- Given records

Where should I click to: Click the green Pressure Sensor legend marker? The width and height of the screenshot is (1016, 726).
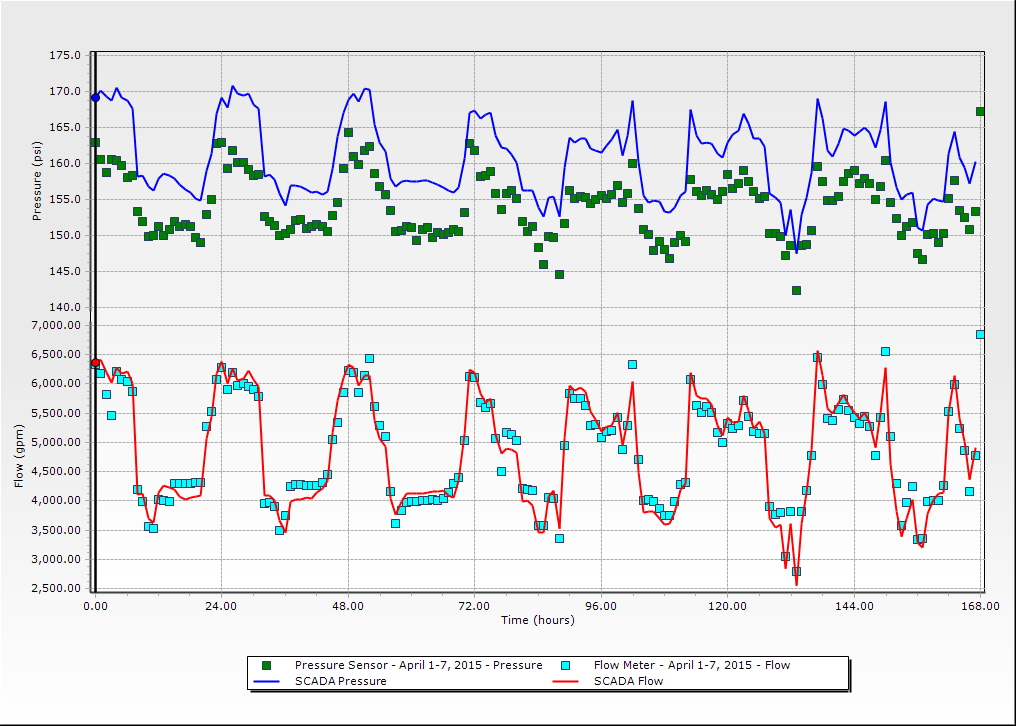[266, 665]
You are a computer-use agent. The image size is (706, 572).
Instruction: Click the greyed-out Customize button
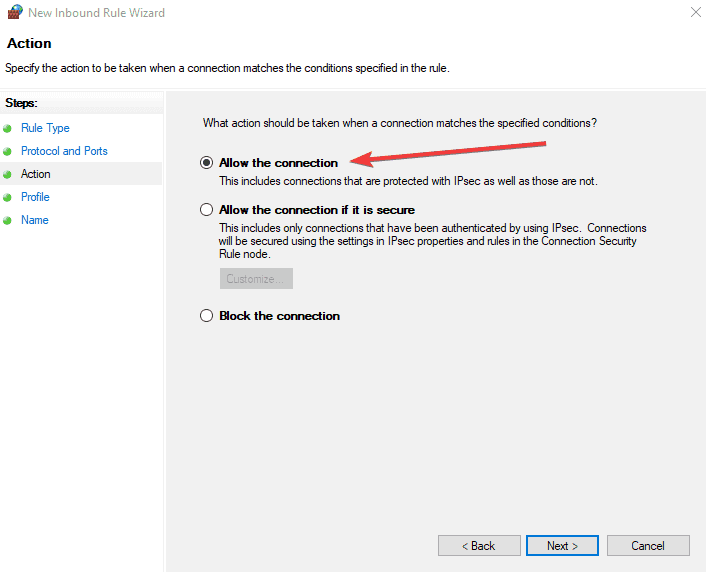click(x=256, y=278)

- Task brief
Please set down each entry word for word, without its images.

- Solution for this exercise
Where should I click to: Click the green Pressure Sensor legend marker? The width and height of the screenshot is (1016, 726).
[266, 665]
You are a computer-use agent. The image size is (706, 572).
Instruction: Click the greyed-out Customize button
click(x=256, y=278)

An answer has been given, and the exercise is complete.